文学、そしてその可能性において



世界には文章の表現技法は多々あるものだ。
それはもうわんさかと。
ここに書けないほどわんさかあるので書かないのだが。
私自身はその中でも偉大な表現法だと思うのは擬人法とメタ表現である。

擬人法は物を人として見立て、感情、言語、思考などを人間と同じように持っているかのように表現するのだ。
無論、その場合元来実際に感情を持っている生き物である場合、そちらの感情は切り捨ててしまう事が多い。
人間に理解可能な感情や思考を持っているかどうか定かではないので文章化出来ないし、出来たとして普通の人間が理解できるかどうか不明だからだ。
動物の感情→人間の言語→特定の人間による文章化→他の人間による理解、と三度の変換作業が必要になってくるので誤差も大きくなるだろう。

メタ表現とはつまり、小説の主人公が自分が小説の主人公である事を知っているような文章を指す。
「そろそろ俺も引退時期かもな、だってこの小説自体がもう五作目だし。」とか主人公が言ってた小説があったが、そういうものだ。
ただ、問題はあんまりメタ表現が過ぎると、主人公が自分自身が出ている小説を読んで最終ページを見て謎を知って、二ページ目で解決するというなんだかメビウスの輪のような話が出来てしまう。
都合の良すぎる事は主人公に教えては駄目という事だ。
つまり、ページ消費のためのご都合主義であり、ええと、何だっけ。
話を戻そう。

この二つをよく使っている小説としてこれがあげられる。
「拙者は猫なんだニャー」(熱狂的なファンとかが文句言ってきたりするとやなのでやや変えています)
だからどうしたと言われると困ってしまうが、まあこの「拙者は〜ニャー」は擬人法とメタ表現が使われている小説としてある世界で有名だ。
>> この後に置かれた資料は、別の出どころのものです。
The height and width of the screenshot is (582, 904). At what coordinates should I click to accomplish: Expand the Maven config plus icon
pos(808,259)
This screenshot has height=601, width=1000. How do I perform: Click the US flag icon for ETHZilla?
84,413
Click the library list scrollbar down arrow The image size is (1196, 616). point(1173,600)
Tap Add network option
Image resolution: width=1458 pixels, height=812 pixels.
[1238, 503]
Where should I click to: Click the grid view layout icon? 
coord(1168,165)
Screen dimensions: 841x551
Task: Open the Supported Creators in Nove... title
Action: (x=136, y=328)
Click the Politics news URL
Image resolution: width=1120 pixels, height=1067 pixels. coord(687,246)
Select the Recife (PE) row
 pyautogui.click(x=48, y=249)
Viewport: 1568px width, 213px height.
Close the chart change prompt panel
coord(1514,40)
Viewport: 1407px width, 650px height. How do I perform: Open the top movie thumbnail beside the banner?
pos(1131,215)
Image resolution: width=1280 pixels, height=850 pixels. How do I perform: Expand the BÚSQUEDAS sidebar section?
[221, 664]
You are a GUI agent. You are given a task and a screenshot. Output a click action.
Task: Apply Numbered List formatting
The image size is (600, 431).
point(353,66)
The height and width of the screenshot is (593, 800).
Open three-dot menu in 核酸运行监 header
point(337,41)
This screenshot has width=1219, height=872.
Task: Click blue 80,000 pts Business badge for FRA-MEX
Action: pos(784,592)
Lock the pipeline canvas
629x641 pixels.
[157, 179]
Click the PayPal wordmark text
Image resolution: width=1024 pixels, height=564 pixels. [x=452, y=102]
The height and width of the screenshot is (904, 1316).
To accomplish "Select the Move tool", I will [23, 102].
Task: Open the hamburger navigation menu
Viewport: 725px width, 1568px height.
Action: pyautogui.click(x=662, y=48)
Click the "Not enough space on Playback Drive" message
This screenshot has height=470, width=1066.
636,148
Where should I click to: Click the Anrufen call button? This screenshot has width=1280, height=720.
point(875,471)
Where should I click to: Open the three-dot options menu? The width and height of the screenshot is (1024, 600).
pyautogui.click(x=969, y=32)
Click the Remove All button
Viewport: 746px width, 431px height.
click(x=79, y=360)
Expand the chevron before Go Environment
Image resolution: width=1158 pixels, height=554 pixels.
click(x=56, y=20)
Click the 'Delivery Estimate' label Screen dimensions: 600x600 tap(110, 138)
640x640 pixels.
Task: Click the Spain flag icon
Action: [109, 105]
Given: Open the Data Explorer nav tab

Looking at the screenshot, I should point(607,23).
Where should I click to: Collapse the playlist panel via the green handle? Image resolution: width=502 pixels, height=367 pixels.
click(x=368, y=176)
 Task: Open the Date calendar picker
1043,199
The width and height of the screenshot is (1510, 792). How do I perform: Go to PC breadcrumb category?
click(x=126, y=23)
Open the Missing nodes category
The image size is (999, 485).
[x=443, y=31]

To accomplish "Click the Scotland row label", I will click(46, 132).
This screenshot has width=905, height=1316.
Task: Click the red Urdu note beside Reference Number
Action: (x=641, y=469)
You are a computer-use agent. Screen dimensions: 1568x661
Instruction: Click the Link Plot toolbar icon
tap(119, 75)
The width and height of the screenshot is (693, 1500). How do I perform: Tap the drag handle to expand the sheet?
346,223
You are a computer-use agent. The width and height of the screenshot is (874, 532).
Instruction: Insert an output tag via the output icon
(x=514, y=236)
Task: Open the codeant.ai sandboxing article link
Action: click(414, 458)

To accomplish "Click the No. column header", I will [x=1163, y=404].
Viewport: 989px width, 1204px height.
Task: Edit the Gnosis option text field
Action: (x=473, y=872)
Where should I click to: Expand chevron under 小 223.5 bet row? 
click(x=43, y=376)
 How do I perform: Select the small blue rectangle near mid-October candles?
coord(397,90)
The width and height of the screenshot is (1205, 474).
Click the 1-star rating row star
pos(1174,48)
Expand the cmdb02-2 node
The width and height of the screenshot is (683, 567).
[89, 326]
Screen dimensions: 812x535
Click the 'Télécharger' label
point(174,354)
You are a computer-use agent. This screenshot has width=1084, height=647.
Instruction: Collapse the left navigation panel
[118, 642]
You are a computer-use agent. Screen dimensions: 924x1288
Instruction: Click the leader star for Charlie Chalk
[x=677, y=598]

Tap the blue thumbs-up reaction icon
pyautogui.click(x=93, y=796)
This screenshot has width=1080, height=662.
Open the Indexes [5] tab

この擬人法やメタ表現、出来たいきさつは詳しくは知らないのだが結局こういう事が可能なのだ。
どちらもある意味視点の追加と言う事になるかと思う。
擬人法であれば小説の内側の内側に対する思考可能なポイントを増殖させる。
例えば主人公一人しかいない部屋の様子を表現するとき、主人公の思考または発言か地の文以外で表現する事が出来ない。
が、擬人法を使えば部屋のドア、壁、ソファー、服、時計、部屋の隅っこに出来る埃の塊、耳たぶ、薬缶坂、シシカバブー、湯上り卵肌等からの視点も追加できる。
つまり、内→内の視点の追加、である。
メタ表現は内→外、つまり主人公や他のキャラクター、さらには擬人法を使って表現された鉛筆、ミミガー、なまはげ、松山名物一六タルトにすらも小説外への視点が追加する事が出来る。
つまり、何と言うか、孫宇宙から子宇宙や親宇宙のイメージをつかめるというか、ええと、ええと、もういいです。

そういう事で、この文章でメタ表現を使えばつまりンガヴァさんとあなたとを会話させる事すら可能になるのだ。
はい、ンガヴぁさんに「こんにちは」と挨拶してみてください。

で、提案なのだが、擬人法があるならば擬描法や擬犬法があってもいいのではないかと思うのだ。
例えば「拙者は猫なんだニャー」を擬描法で書いてみるとこうなる。
「にゃーにゃーにゃにゃにゃにゃー。」
擬犬法だとこうなる。
「わんわんわわんわんわわわにゃー。」
視点の追加だけではなく、使用言語や思考、感情すらも無限に使えるようになる。
これは文章における革命、文章革命ではないだろうか。
名づけて「文章革命'97 夏、いえなくて」である。

それならばメタ表現にも機能拡張をしてやらねばえこひいきと言うものだろう。
メタ表現には、今度は外→内の機能を追加してあげよう。
ええと、つまり外側の視点の人が内側を知るようになる、とそういうことだ。
つまり外側の視点の人間、つまりあなたが外側の知識を持ったまま内側、つまり小説内に取り込まれるのだっ!
そしてそこで生き絶えればそのまま人生終了と、何とスリルとサスペンス、エロチックで恍惚な光を放つ小説だろう!
とか書くと幻でも見てるのではないかとかんぐられるがそんな事はない。
名づけて「文章革命'3.16 雨季、鍋焼きうどんは汗かくなあ」である。

「メペオペフォー」
ンガヴぁさん照れ屋だからやっと勇気を出して返事したみたいですね。